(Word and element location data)

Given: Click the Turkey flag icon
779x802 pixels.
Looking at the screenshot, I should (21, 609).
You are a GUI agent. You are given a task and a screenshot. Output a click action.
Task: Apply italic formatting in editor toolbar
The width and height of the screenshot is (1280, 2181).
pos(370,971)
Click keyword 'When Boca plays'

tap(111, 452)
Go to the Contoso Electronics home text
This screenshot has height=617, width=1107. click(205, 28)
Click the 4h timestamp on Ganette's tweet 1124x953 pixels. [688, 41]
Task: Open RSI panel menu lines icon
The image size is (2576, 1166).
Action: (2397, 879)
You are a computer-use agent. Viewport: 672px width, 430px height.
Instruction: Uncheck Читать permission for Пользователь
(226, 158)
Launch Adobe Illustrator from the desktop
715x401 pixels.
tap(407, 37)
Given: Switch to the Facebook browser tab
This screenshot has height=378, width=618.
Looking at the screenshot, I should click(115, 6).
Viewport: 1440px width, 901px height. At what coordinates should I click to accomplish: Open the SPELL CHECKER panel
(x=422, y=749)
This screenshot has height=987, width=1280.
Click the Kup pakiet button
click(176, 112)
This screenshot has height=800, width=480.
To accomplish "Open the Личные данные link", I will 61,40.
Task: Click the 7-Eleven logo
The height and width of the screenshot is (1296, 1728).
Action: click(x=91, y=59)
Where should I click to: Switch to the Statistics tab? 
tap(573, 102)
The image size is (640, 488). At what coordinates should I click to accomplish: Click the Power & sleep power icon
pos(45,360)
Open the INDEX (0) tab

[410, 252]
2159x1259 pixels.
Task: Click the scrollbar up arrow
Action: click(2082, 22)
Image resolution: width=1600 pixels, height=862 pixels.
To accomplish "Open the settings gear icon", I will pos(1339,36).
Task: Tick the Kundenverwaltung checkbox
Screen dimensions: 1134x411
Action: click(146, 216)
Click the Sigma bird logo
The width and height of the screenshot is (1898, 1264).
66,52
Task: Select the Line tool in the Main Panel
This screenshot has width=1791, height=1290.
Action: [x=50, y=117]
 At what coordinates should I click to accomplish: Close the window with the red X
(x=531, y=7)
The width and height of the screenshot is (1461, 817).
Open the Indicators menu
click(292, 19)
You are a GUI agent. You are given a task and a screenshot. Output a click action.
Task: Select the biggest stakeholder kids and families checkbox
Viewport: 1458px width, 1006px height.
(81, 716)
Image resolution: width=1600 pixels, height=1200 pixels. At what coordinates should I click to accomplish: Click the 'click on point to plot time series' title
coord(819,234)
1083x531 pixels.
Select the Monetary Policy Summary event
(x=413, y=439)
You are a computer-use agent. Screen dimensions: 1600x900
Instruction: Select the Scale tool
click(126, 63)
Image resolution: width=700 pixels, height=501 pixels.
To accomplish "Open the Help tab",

### THE PROBLEM:
Can you copy all of the data above line for line, keeping every character unchanged?

### FINAL RESULT:
Given: Click the Turkey flag icon
779x802 pixels.
Looking at the screenshot, I should (21, 609).
You are a GUI agent. You are given a task and a screenshot. Output a click action.
Task: Apply italic formatting in editor toolbar
The width and height of the screenshot is (1280, 2181).
pos(370,971)
Click keyword 'When Boca plays'

tap(111, 452)
Go to the Contoso Electronics home text
This screenshot has height=617, width=1107. click(205, 28)
Click the 4h timestamp on Ganette's tweet 1124x953 pixels. [688, 41]
Task: Open RSI panel menu lines icon
The image size is (2576, 1166).
Action: (2397, 879)
You are a computer-use agent. Viewport: 672px width, 430px height.
Instruction: Uncheck Читать permission for Пользователь
(226, 158)
Launch Adobe Illustrator from the desktop
715x401 pixels.
tap(407, 37)
Given: Switch to the Facebook browser tab
This screenshot has height=378, width=618.
Looking at the screenshot, I should click(115, 6).
Viewport: 1440px width, 901px height. At what coordinates should I click to accomplish: Open the SPELL CHECKER panel
(x=422, y=749)
This screenshot has height=987, width=1280.
Click the Kup pakiet button
click(176, 112)
This screenshot has height=800, width=480.
To accomplish "Open the Личные данные link", I will 61,40.
Task: Click the 7-Eleven logo
The height and width of the screenshot is (1296, 1728).
Action: click(x=91, y=59)
Where should I click to: Switch to the Statistics tab? 
tap(573, 102)
The image size is (640, 488). At what coordinates should I click to accomplish: Click the Power & sleep power icon
pos(45,360)
Open the INDEX (0) tab

[410, 252]
2159x1259 pixels.
Task: Click the scrollbar up arrow
Action: click(2082, 22)
Image resolution: width=1600 pixels, height=862 pixels.
To accomplish "Open the settings gear icon", I will pos(1339,36).
Task: Tick the Kundenverwaltung checkbox
Screen dimensions: 1134x411
Action: click(146, 216)
Click the Sigma bird logo
The width and height of the screenshot is (1898, 1264).
66,52
Task: Select the Line tool in the Main Panel
This screenshot has width=1791, height=1290.
Action: [x=50, y=117]
 At what coordinates should I click to accomplish: Close the window with the red X
(x=531, y=7)
The width and height of the screenshot is (1461, 817).
Open the Indicators menu
click(292, 19)
You are a GUI agent. You are given a task and a screenshot. Output a click action.
Task: Select the biggest stakeholder kids and families checkbox
Viewport: 1458px width, 1006px height.
(81, 716)
Image resolution: width=1600 pixels, height=1200 pixels. At what coordinates should I click to accomplish: Click the 'click on point to plot time series' title
coord(819,234)
1083x531 pixels.
Select the Monetary Policy Summary event
(x=413, y=439)
You are a computer-use agent. Screen dimensions: 1600x900
Instruction: Select the Scale tool
click(126, 63)
Image resolution: width=700 pixels, height=501 pixels.
To accomplish "Open the Help tab",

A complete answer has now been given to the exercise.